* **Exercise objective**
From the first line to the last, write out the data below exactly.

* **Data**
*-*-*

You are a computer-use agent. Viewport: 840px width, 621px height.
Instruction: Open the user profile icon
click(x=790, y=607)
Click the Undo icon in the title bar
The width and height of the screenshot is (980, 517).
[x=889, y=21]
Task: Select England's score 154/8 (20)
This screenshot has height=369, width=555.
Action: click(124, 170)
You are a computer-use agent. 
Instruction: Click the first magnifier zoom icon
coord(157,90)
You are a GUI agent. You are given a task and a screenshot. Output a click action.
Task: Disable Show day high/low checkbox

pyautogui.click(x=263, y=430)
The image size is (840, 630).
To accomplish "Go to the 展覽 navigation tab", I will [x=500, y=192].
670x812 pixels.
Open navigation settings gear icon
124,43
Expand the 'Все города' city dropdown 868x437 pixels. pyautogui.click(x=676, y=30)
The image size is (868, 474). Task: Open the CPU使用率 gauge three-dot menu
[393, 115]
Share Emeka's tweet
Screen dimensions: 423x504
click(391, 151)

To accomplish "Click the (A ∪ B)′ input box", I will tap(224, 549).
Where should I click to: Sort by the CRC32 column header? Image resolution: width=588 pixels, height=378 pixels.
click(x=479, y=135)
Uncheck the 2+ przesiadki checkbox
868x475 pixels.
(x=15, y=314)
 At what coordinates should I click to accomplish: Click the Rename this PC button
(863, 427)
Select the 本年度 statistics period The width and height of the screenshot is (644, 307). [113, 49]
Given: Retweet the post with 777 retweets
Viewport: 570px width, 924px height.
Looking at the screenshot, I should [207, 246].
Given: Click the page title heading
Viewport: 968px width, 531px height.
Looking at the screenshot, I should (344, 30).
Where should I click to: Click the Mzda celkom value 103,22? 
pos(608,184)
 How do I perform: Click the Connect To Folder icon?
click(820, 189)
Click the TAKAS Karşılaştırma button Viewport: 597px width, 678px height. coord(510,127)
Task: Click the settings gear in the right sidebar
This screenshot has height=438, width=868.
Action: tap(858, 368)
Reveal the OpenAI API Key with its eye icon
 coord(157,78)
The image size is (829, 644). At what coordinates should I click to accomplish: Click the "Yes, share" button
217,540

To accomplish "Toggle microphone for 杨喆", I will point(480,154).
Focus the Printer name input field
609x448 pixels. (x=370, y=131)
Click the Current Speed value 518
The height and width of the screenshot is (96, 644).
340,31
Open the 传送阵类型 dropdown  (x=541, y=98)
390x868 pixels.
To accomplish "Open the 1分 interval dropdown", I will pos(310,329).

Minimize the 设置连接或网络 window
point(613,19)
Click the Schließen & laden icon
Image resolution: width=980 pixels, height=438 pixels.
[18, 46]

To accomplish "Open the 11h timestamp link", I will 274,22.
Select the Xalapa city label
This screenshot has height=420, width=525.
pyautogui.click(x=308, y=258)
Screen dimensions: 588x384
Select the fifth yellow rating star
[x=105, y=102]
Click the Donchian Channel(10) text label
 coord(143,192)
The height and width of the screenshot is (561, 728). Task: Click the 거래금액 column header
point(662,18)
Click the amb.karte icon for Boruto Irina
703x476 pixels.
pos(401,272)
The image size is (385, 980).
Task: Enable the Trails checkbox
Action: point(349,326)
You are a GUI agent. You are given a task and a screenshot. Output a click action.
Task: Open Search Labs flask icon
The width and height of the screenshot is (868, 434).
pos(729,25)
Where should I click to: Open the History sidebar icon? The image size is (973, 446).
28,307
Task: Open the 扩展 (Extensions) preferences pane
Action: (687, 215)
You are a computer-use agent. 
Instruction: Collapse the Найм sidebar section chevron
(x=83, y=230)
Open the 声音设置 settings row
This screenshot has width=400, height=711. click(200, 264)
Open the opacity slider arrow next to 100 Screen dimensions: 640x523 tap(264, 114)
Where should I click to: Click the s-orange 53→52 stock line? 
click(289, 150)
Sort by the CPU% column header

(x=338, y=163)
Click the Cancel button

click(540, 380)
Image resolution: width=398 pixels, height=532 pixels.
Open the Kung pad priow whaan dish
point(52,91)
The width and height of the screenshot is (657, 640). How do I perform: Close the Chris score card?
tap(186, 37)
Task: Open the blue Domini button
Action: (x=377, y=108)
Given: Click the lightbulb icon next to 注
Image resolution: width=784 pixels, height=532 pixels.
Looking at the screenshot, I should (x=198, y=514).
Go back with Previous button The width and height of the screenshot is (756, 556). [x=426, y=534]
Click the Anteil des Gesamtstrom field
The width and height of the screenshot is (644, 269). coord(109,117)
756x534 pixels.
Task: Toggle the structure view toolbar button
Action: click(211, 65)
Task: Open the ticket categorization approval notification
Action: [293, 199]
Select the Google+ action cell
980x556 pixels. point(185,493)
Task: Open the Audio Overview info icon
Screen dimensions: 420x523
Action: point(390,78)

*-*-*

* **Output for this task**
You are a computer-use agent. Viewport: 840px width, 621px height.
Instruction: Open the user profile icon
click(x=790, y=607)
Click the Undo icon in the title bar
The width and height of the screenshot is (980, 517).
[x=889, y=21]
Task: Select England's score 154/8 (20)
This screenshot has height=369, width=555.
Action: click(124, 170)
You are a computer-use agent. 
Instruction: Click the first magnifier zoom icon
coord(157,90)
You are a GUI agent. You are given a task and a screenshot. Output a click action.
Task: Disable Show day high/low checkbox

pyautogui.click(x=263, y=430)
The image size is (840, 630).
To accomplish "Go to the 展覽 navigation tab", I will [x=500, y=192].
670x812 pixels.
Open navigation settings gear icon
124,43
Expand the 'Все города' city dropdown 868x437 pixels. pyautogui.click(x=676, y=30)
The image size is (868, 474). Task: Open the CPU使用率 gauge three-dot menu
[393, 115]
Share Emeka's tweet
Screen dimensions: 423x504
click(391, 151)

To accomplish "Click the (A ∪ B)′ input box", I will tap(224, 549).
Where should I click to: Sort by the CRC32 column header? Image resolution: width=588 pixels, height=378 pixels.
click(x=479, y=135)
Uncheck the 2+ przesiadki checkbox
868x475 pixels.
(x=15, y=314)
 At what coordinates should I click to accomplish: Click the Rename this PC button
(863, 427)
Select the 本年度 statistics period The width and height of the screenshot is (644, 307). [113, 49]
Given: Retweet the post with 777 retweets
Viewport: 570px width, 924px height.
Looking at the screenshot, I should [207, 246].
Given: Click the page title heading
Viewport: 968px width, 531px height.
Looking at the screenshot, I should (344, 30).
Where should I click to: Click the Mzda celkom value 103,22? 
pos(608,184)
 How do I perform: Click the Connect To Folder icon?
click(820, 189)
Click the TAKAS Karşılaştırma button Viewport: 597px width, 678px height. coord(510,127)
Task: Click the settings gear in the right sidebar
This screenshot has height=438, width=868.
Action: tap(858, 368)
Reveal the OpenAI API Key with its eye icon
 coord(157,78)
The image size is (829, 644). At what coordinates should I click to accomplish: Click the "Yes, share" button
217,540

To accomplish "Toggle microphone for 杨喆", I will point(480,154).
Focus the Printer name input field
609x448 pixels. (x=370, y=131)
Click the Current Speed value 518
The height and width of the screenshot is (96, 644).
340,31
Open the 传送阵类型 dropdown  (x=541, y=98)
390x868 pixels.
To accomplish "Open the 1分 interval dropdown", I will pos(310,329).

Minimize the 设置连接或网络 window
point(613,19)
Click the Schließen & laden icon
Image resolution: width=980 pixels, height=438 pixels.
[18, 46]

To accomplish "Open the 11h timestamp link", I will 274,22.
Select the Xalapa city label
This screenshot has height=420, width=525.
pyautogui.click(x=308, y=258)
Screen dimensions: 588x384
Select the fifth yellow rating star
[x=105, y=102]
Click the Donchian Channel(10) text label
 coord(143,192)
The height and width of the screenshot is (561, 728). Task: Click the 거래금액 column header
point(662,18)
Click the amb.karte icon for Boruto Irina
703x476 pixels.
pos(401,272)
The image size is (385, 980).
Task: Enable the Trails checkbox
Action: point(349,326)
You are a GUI agent. You are given a task and a screenshot. Output a click action.
Task: Open Search Labs flask icon
The width and height of the screenshot is (868, 434).
pos(729,25)
Where should I click to: Open the History sidebar icon? The image size is (973, 446).
28,307
Task: Open the 扩展 (Extensions) preferences pane
Action: (687, 215)
You are a computer-use agent. 
Instruction: Collapse the Найм sidebar section chevron
(x=83, y=230)
Open the 声音设置 settings row
This screenshot has width=400, height=711. click(200, 264)
Open the opacity slider arrow next to 100 Screen dimensions: 640x523 tap(264, 114)
Where should I click to: Click the s-orange 53→52 stock line? 
click(289, 150)
Sort by the CPU% column header

(x=338, y=163)
Click the Cancel button

click(540, 380)
Image resolution: width=398 pixels, height=532 pixels.
Open the Kung pad priow whaan dish
point(52,91)
The width and height of the screenshot is (657, 640). How do I perform: Close the Chris score card?
tap(186, 37)
Task: Open the blue Domini button
Action: (x=377, y=108)
Given: Click the lightbulb icon next to 注
Image resolution: width=784 pixels, height=532 pixels.
Looking at the screenshot, I should (x=198, y=514).
Go back with Previous button The width and height of the screenshot is (756, 556). [x=426, y=534]
Click the Anteil des Gesamtstrom field
The width and height of the screenshot is (644, 269). coord(109,117)
756x534 pixels.
Task: Toggle the structure view toolbar button
Action: click(211, 65)
Task: Open the ticket categorization approval notification
Action: [293, 199]
Select the Google+ action cell
980x556 pixels. point(185,493)
Task: Open the Audio Overview info icon
Screen dimensions: 420x523
Action: point(390,78)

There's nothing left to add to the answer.